═══ Text under study
I have been listening to audiobooks on Buddhism and Hinduism (Dhammapada, Bhagavad Gita, Heart Sutra, Upanishads, Rig Veda, etc.), and am stuck trying to imagine and/or understand how the infinite divine mind (the All, or whatever you want to call it, God, etc..), divides into individual life experiences which have "their own" perceptions and self-experience (atman), and are yet impermanent. And how this relates to the permanent anatman (non-self).
The way my mind imagines it, there is a ball like a balloon filled with tiny points/particles like grains of sand. Each grain of sand is the self-experiencer, but are all part of the whole ball (and yet where this metaphor breaks down is the grains of sand are actually distinct from the ball, but in the All case, they are but tiny aspects of the all or something like that).
In this sense, there is a finite number of grains of sand / selves, and no more and no less can be created. But in the All/anatman case, it seems to subdivide into an infinite number of experiences. So then it's like, afterlife/reincarnation. How does that work? When I die do I get subdivided into several lesser experiences (ranked according to evolution of spiritual development), or merged into a higher single experience composed of many other souls now integrated into one? Or how do more selves get created which have their own perceptions? Why can't we just magically create a self using some physics or biology experiments (which don't involve just having lifeforms reproduce)? Why can't we just "poof" and a new individual experiencer / soul is created out of a test tube of some sort of energy?
All those questions boil down to the fact that I don't understand how the permanent anatman, the divine infinite all/perfection (or if I'm mixing up concepts, let me know), divides into individuals which can have their own conscious awareness (like humans), or at least have their own independent life. There is a "spark" there, where does it come from and how does it perceive itself as independent of the whole? How are more individual selves created? Is there a fixed number of them?
This meme hits home the most, and yet I still don't get how individuals can have their "own" experience (at least from their own perspective), and how the infinite subdivides into these selves.
══════
* [Exercise tasks]:
(a) List the texts the post names in parentheses as subjects of the audiobooks the writer has been listening to.
(b) Reproduce the post's wording from "I have been" to "something like that).".
The lines that come next are separate from the post and unrelated to it.
═══ Information given
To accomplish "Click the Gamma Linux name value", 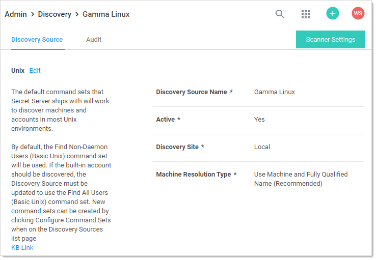I will (275, 92).
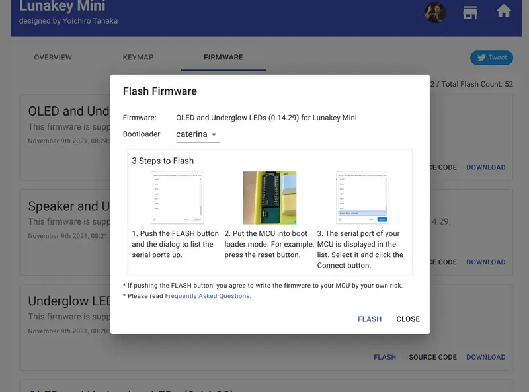Open the user profile avatar
The height and width of the screenshot is (392, 529).
[x=435, y=13]
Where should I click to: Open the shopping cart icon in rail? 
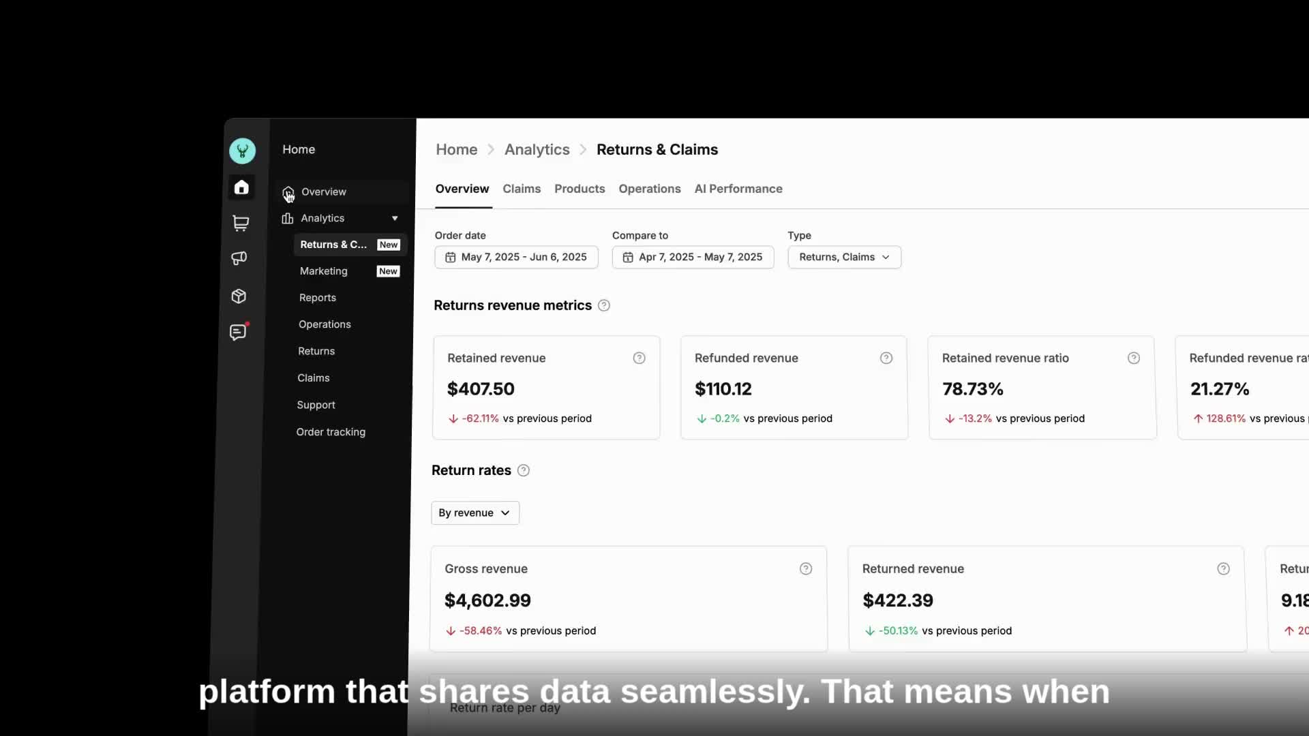(241, 223)
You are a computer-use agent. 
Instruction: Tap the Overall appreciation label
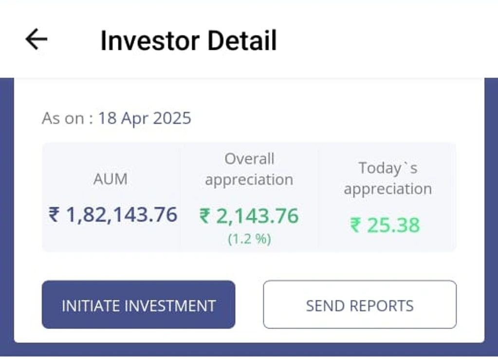pyautogui.click(x=249, y=169)
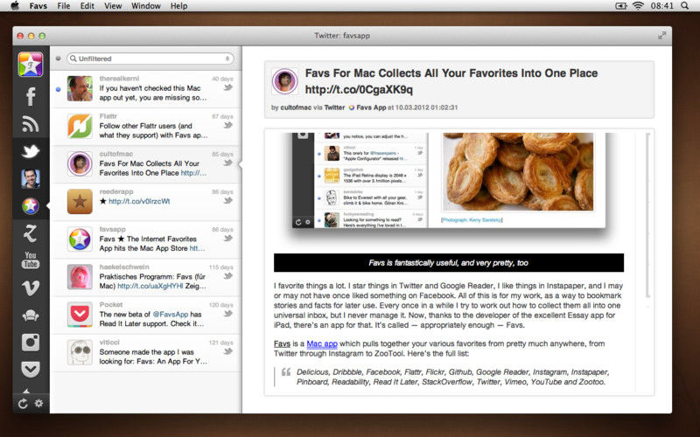Expand the search magnifier dropdown in filter field
This screenshot has height=437, width=700.
[x=73, y=59]
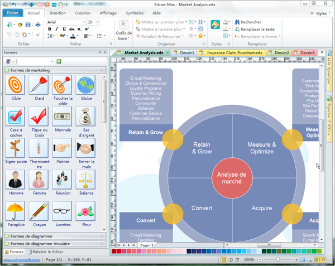Viewport: 335px width, 266px height.
Task: Select the Parapluie umbrella shape
Action: click(16, 211)
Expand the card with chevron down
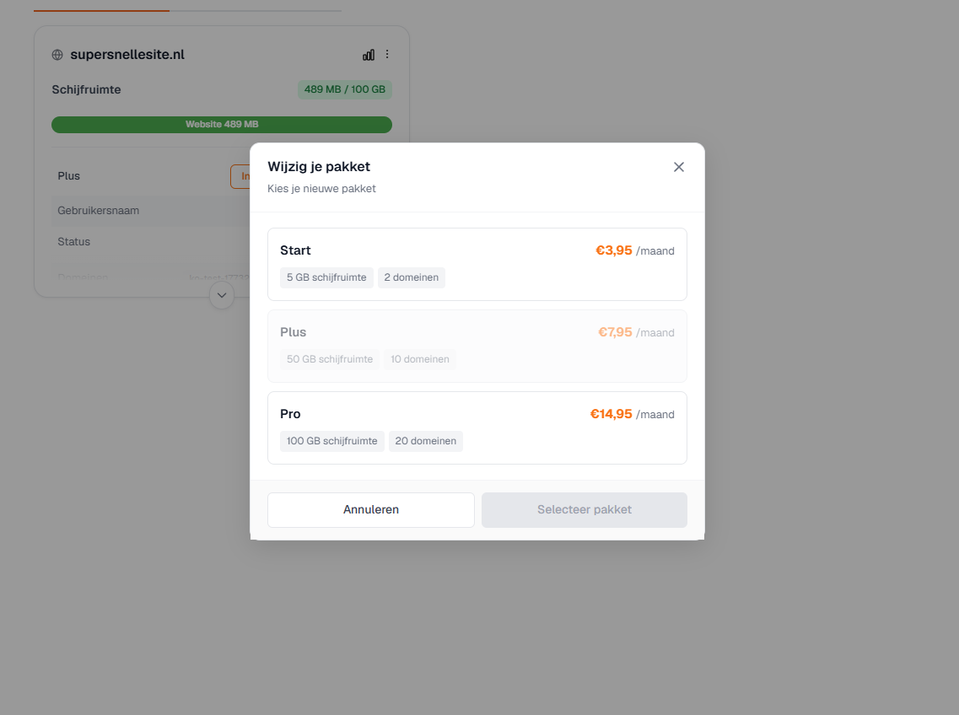The height and width of the screenshot is (715, 959). coord(221,295)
══════
* [Task results]:
(a) Dhammapada, Bhagavad Gita, Heart Sutra, Upanishads, Rig Veda

(b)
I have been listening to audiobooks on Buddhism and Hinduism (Dhammapada, Bhagavad Gita, Heart Sutra, Upanishads, Rig Veda, etc.), and am stuck trying to imagine and/or understand how the infinite divine mind (the All, or whatever you want to call it, God, etc..), divides into individual life experiences which have "their own" perceptions and self-experience (atman), and are yet impermanent. And how this relates to the permanent anatman (non-self).
The way my mind imagines it, there is a ball like a balloon filled with tiny points/particles like grains of sand. Each grain of sand is the self-experiencer, but are all part of the whole ball (and yet where this metaphor breaks down is the grains of sand are actually distinct from the ball, but in the All case, they are but tiny aspects of the all or something like that).